Data for processing:
——————

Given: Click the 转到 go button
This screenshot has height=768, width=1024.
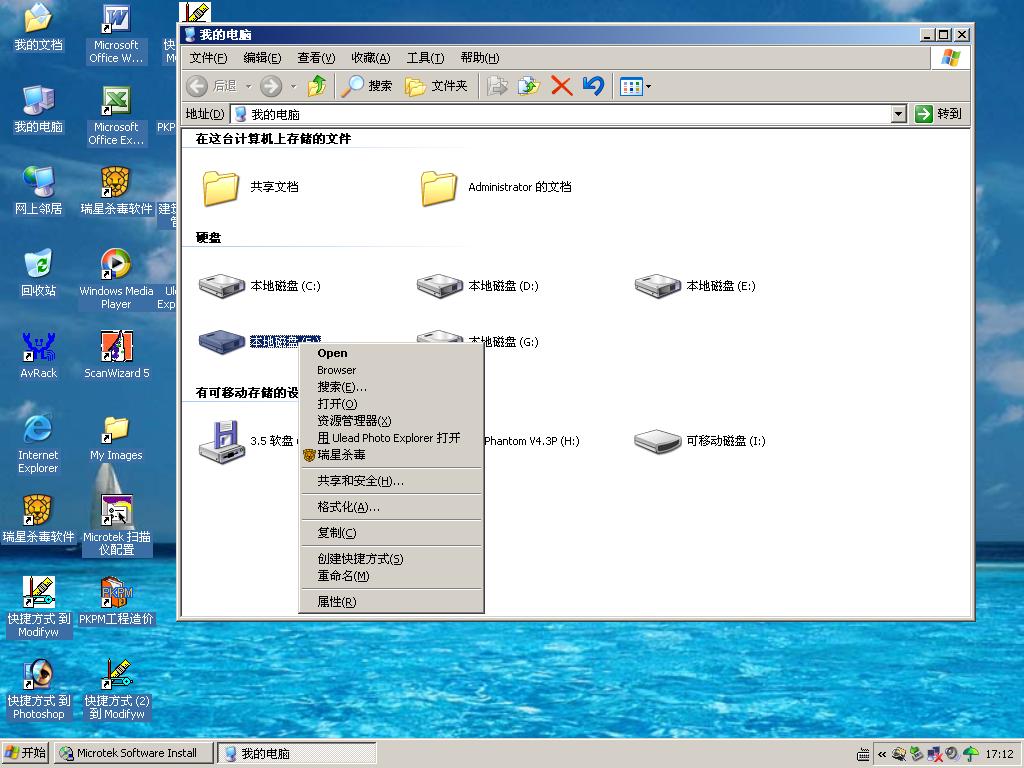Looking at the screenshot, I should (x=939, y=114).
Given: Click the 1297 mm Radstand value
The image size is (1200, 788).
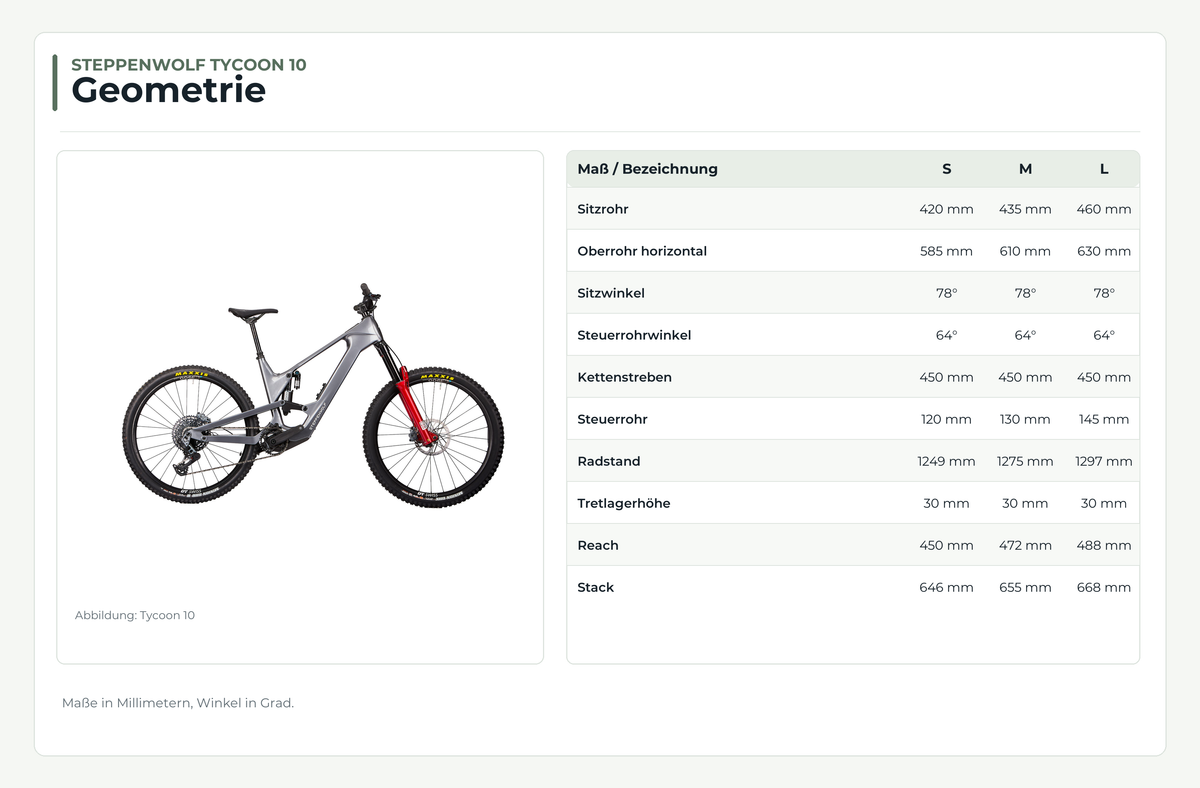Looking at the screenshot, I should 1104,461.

——————

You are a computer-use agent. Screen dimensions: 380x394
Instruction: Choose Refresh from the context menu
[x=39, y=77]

——————

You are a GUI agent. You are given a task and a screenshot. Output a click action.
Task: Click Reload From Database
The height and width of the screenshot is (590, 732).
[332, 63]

——————

Your assignment:
Say, as a single number and nothing more, how many lines of the entries contain the word "agent".

Task output:
2